Embedded conversational experience in project space

Supplementing analysis for dashboard
Note: Where chat surfaces across the platform is an architectural challenge that deserves its own article. I'm happy to share more in a conversation.
Clarifying
Intent scaffolding
For complex tasks with many conditions, the system needs enough context from the user before acting. Rather than proceeding on an incomplete brief and returning a poor result, I introduced intent scaffolding at the moments where more information would meaningfully change the outcome.
This pattern needs to be triggered carefully. Ask too often and for simple tasks, and the system feels incapable of making its own decisions. Never ask, and users wait for 3 minutes for a result that went in the completely wrong direction. Getting this right comes down to three things: how much context the system already has, how complex the task is, and how long it would take to generate a result. I worked closely with our science partner to define the confidence threshold.
Adaptive input design based on clarification needs
Making agent permission legible
When the AI acts on a user's behalf across third party platforms, it needs explicit permission before doing so. But the approval prompts users were seeing displayed raw system code. Something like graph.user.mailFolder.childFolder.message.move is not immediately readable.
Working with our science partner, we leveraged our own model and mapped system action into plain language that describes what the AI is about to do in terms anyone can understand. That string becomes "move this email to a subfolder."

Before

After
Refining
Low-effort followup questions
I introduced subtle followup suggestions that sit below the response without demanding attention. They are temporary, disappear as the conversation moves forward, and map to keyboard shortcuts so users can continue the thread without reaching for the mouse.

Follow-up prompts
Inline editing
For finer edits, users can select text directly within the artifact panel and make inline changes in context. This was a collaboration with a principal designer on the content editing experience.

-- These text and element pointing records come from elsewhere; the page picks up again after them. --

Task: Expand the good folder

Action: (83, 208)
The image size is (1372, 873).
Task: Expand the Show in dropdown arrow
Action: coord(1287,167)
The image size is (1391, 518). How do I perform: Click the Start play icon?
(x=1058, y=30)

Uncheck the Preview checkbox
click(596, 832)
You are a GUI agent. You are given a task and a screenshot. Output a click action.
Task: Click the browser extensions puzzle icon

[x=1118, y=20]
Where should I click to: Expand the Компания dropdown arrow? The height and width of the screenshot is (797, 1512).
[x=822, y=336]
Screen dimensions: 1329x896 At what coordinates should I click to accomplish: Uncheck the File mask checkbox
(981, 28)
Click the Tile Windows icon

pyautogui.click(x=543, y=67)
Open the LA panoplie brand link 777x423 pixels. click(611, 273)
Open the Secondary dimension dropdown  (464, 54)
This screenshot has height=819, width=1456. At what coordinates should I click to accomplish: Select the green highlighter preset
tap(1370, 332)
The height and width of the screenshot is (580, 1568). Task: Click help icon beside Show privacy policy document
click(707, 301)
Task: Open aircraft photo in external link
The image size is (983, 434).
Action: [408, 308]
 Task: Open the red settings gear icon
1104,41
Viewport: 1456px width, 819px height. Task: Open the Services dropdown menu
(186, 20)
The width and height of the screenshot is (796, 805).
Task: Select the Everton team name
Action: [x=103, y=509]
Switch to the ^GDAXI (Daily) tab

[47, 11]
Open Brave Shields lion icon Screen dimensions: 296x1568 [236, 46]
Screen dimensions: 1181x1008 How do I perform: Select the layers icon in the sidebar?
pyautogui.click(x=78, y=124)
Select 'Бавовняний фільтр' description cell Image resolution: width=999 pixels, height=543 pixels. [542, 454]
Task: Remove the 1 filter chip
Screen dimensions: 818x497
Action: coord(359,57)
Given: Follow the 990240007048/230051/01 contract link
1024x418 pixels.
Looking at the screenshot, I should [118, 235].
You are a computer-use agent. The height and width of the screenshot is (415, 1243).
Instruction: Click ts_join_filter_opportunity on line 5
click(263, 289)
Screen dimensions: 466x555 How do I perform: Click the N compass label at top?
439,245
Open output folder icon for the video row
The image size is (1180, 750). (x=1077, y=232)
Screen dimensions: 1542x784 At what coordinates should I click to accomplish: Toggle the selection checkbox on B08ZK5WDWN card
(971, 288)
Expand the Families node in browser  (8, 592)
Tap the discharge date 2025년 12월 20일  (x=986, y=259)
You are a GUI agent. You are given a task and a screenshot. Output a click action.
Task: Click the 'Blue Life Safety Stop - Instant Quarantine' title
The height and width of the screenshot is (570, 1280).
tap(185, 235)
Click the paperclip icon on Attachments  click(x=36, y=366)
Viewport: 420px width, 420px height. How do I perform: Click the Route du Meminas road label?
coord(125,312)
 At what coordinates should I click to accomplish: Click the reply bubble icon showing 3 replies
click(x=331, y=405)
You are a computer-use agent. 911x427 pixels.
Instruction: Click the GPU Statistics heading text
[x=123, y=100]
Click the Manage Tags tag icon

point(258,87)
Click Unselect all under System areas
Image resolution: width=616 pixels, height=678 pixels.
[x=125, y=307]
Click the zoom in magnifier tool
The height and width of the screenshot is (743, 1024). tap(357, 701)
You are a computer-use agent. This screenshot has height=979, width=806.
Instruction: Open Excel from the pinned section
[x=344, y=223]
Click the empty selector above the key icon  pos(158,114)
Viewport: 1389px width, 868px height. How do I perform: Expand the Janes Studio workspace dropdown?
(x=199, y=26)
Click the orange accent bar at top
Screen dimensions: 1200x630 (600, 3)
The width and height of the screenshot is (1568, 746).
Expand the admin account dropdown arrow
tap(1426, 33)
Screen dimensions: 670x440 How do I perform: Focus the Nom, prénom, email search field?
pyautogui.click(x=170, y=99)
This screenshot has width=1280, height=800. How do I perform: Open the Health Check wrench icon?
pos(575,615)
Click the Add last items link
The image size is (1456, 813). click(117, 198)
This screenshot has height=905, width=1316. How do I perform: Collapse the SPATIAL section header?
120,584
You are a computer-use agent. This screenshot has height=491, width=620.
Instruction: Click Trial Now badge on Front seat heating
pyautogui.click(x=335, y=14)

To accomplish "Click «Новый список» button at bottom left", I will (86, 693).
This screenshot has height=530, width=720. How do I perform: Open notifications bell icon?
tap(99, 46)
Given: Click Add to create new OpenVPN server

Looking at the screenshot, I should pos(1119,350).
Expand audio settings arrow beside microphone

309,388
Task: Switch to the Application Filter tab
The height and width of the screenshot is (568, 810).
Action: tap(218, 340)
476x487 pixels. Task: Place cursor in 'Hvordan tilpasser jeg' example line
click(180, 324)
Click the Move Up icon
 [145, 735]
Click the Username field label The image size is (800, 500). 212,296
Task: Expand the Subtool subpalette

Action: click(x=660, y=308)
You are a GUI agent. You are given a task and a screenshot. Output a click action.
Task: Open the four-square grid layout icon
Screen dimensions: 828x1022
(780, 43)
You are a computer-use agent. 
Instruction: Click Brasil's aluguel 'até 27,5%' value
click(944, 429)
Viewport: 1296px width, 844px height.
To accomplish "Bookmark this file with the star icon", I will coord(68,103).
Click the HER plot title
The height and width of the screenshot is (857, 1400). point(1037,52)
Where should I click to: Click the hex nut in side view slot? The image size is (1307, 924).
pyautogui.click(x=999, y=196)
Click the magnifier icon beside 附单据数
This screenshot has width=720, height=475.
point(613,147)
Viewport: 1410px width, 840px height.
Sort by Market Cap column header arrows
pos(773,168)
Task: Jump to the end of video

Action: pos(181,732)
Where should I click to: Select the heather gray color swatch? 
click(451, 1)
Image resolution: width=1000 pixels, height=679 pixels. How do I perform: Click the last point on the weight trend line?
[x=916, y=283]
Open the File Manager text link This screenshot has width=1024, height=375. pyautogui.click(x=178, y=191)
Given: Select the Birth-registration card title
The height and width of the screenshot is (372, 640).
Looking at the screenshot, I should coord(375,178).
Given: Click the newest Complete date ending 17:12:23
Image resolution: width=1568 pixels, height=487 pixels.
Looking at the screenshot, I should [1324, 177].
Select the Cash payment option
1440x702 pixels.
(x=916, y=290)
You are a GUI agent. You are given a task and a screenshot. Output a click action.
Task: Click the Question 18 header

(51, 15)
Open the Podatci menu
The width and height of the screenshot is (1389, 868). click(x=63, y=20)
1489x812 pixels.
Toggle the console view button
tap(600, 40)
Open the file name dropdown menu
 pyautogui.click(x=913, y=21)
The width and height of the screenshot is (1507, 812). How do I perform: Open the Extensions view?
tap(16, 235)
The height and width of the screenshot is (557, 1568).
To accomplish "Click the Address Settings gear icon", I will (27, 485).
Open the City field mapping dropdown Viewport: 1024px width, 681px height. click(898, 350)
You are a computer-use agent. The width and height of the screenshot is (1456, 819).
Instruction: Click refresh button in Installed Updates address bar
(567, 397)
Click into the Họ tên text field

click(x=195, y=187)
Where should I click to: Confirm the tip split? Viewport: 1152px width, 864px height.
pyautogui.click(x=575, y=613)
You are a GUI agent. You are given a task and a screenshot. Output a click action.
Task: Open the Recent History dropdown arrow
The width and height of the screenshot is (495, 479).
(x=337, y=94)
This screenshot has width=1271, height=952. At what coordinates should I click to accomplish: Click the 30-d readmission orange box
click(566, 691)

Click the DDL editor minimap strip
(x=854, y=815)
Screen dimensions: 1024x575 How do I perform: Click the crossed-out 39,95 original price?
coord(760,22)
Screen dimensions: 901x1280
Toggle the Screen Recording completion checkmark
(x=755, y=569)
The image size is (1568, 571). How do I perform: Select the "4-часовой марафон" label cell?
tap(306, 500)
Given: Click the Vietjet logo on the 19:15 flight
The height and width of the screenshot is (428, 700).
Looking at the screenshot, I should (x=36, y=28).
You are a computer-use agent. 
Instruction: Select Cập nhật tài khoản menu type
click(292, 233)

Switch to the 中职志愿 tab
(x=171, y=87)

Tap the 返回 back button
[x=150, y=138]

Inline editing capability for more accurate updates
Citations
Citations were already in the product when I joined, but the bubbles were dense and hard to parse and there was no efficient way to move between them. I refined the content inside each bubble and introduced keyboard shortcuts so users can step through citations without breaking their reading flow.

Before

After
Setting up for success next time
Source and artifact management within an active conversation
During the first launch of Amazon Quick, uploaded files were retrieved from the chat inbox with no trace of the artifacts or versions created along the way. In collaboration with another principal designer, we introduced a persistent context panel that sits alongside every active conversation and holds everything generated, uploaded, or referenced in one place.

Before

After
I translated the core experience across Browser Extension, Slack, Teams, and M365 Office.
The goal was to meet users where they already were, reducing context switching and app hopping by bringing the same intent-first experience directly into the tools they spend most of their day in.

Outlook

Word

Slack
Browser Extension
Impact
Feature engagement increased by 34% measured through funnel analysis, reflecting more users finding and activating capabilities they had not previously reached. Conversational experience sentiment score improved by 28%, tracking closer to what users reported in qualitative research. Chat engagement rose by 41%, with average session depth climbing from 1.2 interactions to 3.8.